Паран смотрел на них, закипая гневом, возмущаясь при воспоминании о всех своих муках, о своей тоске, своем отчаянии. Особенно раздражал его их спокойный, довольный вид. Ему хотелось их убить, бросить в них бутылкой из-под сельтерской, раскроить голову Лимузену, который то и дело наклонялся к тарелке и тут же выпрямлялся.

Что ж, они и дальше будут так жить, не зная забот и тревог? Нет, нет. Довольно! Всему есть предел! Он отомстит. И отомстит сейчас же, раз они тут, рядом. Но как? Он придумывал, изобретал всякие ужасы, вроде тех, что описывают в газетных фельетонах, но не находил ничего мало-мальски осуществимого. И он пил рюмку за рюмкой, чтобы возбудить себя, собраться с духом, чтобы не упустить такого случая, который, конечно, никогда больше не представится.
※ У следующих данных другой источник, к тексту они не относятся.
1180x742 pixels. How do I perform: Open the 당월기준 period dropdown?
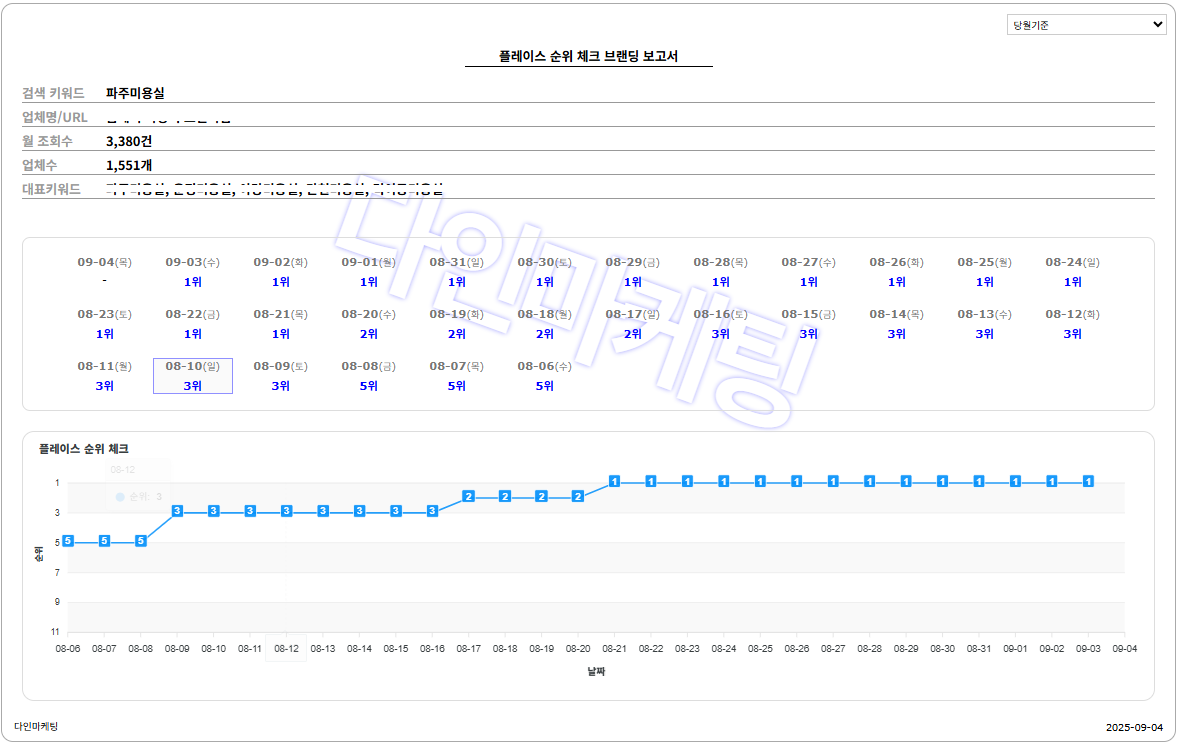tap(1086, 25)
Вдруг ему пришла в голову мысль, страшная мысль: он даже перестал пить, чтобы ее обдумать. Усмешка морщила его губы; он шептал: “Они у меня в руках, они у меня в руках. Увидим. Увидим”. Гарсон спросил его:

— Чего еще прикажете?

— Ничего. Кофе и коньяку, самого лучшего.

Он смотрел на них, пропуская рюмку за рюмкой. Здесь, в ресторане, было слишком людно для того, что он задумал: значит, надо подождать, выйти следом за ними; они, конечно, пойдут гулять на “Террасу” или в лес. Когда они немного отдалятся, он их догонит, и тут он отомстит, да, отомстит! Пора, после двадцати трех лет мучений! О, они не подозревают, что их ждет!

Они неторопливо доедали завтрак и мирно беседовали. Парану не слышно было слов, но он видел их спокойные движения. Особенно раздражало его лицо жены. У нее появилось высокомерное выражение благополучной ханжи, неприступной ханжи, облекшейся в броню строгих правил, в доспехи добродетели.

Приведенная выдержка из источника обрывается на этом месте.